Document passage
————————
A rebel leader and analysts say the kidnapping and recent expulsion of 13 aid groups are part of a government strategy to scare away remaining aid workers and break up camps housing Sudanese civilians who have fled the war.

"This is the plan of Khartoum," the capital and seat of the Sudanese government, says Abdul Wahid al-Nour, the founder of the Sudan Liberation Movement, one of several rebel factions in Darfur fighting the government over claims that their people have been marginalized. Mr. Nour says the government is trying to force nongovernmental organizations out – "either by expelling them directly or terrorizing them."

The strategy, he argues, is to punish the people of Darfur, a semiarid land along Sudan's western border with Chad, where mostly non-Arab rebels have been fighting the Arab-dominated government since 2003. That punishment, he says, is either "directly" with attacks by Russian-made bomber planes and government-sponsored janjaweed militia – accused of some of the worst atrocities in Darfur – or "indirectly, by cutting off a lifeline to them, which is medication and food."
————————
Problem 1
List every geographic place named in the Darfur passage, in the order each first appears.
Problem 2
Extend the Darfur passage with new text that picks up after its final sentence.
The records have nothing to do with this work.
————————
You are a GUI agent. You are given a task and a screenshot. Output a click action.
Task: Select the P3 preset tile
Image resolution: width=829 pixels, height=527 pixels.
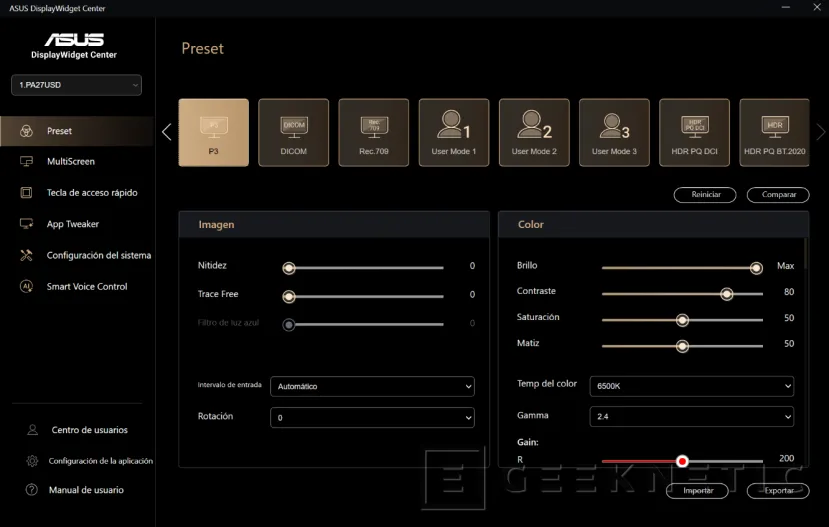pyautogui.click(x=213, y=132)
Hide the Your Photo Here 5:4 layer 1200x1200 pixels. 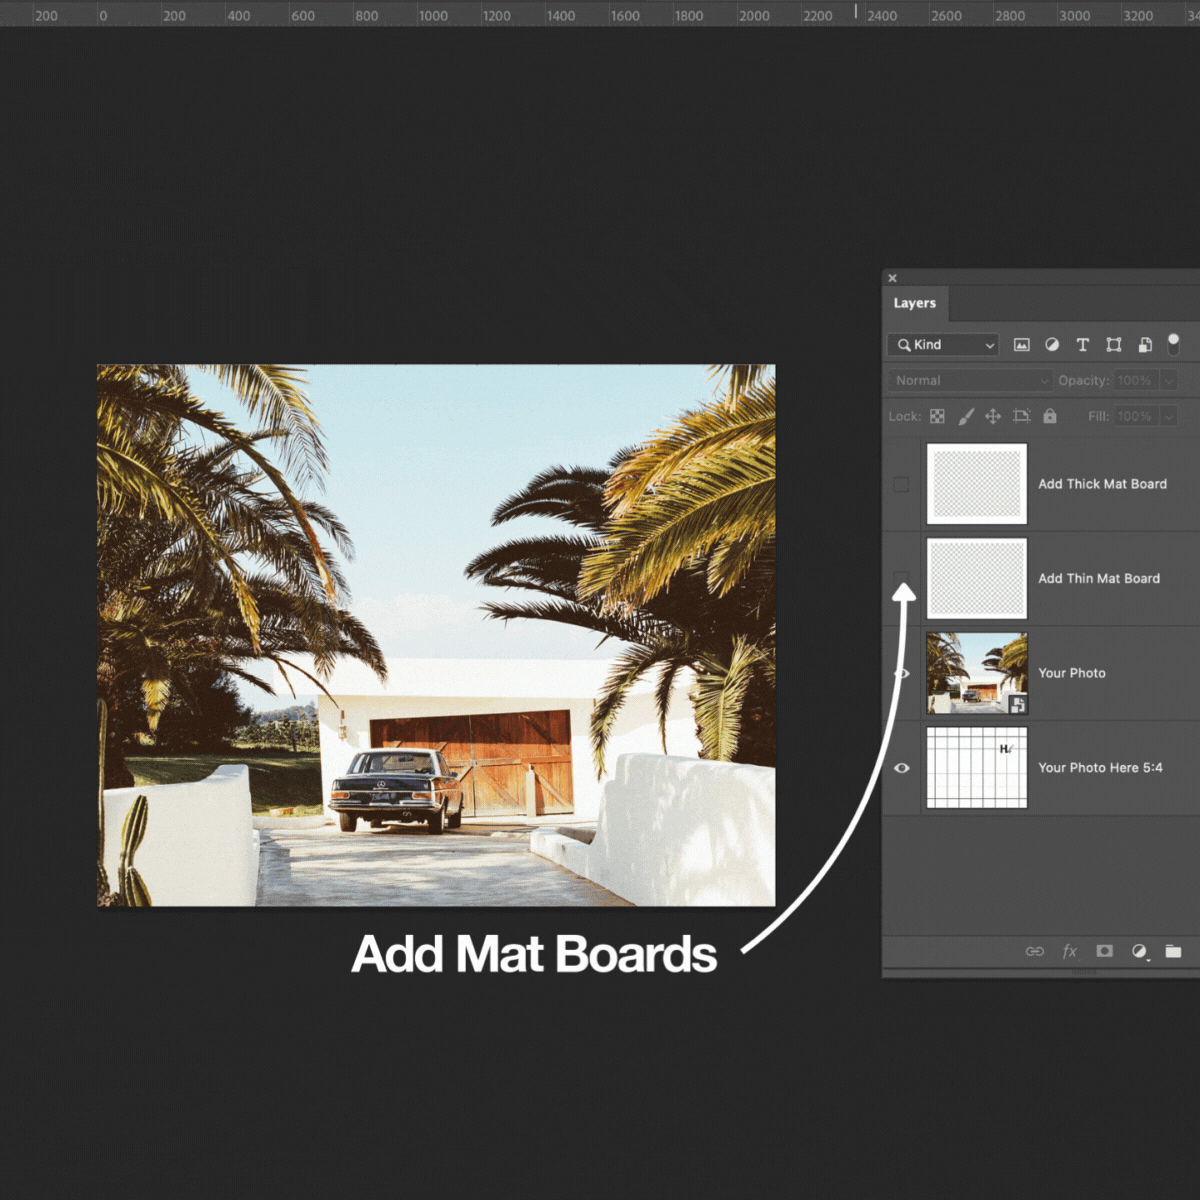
————————
Exercise output 1
Khartoum, Darfur, Sudan, Chad

Exercise output 2
Sudan's government denies any involvement in the kidnapping. Sudanese officials told the Associated Press Saturday that they will increase protection for aid groups operating in Darfur. But aid groups generally resist such armed protection, viewing it as a violation of their impartiality.

Darfur was home to the world's largest humanitarian operation until the government last week expelled 13 aid organizations from the country – a move that sparked criticism from the United Nations and the Western world. The expulsion followed this month's decision by the International Criminal Court (ICC) to charge Sudanese President Omar al-Bashir with war crimes.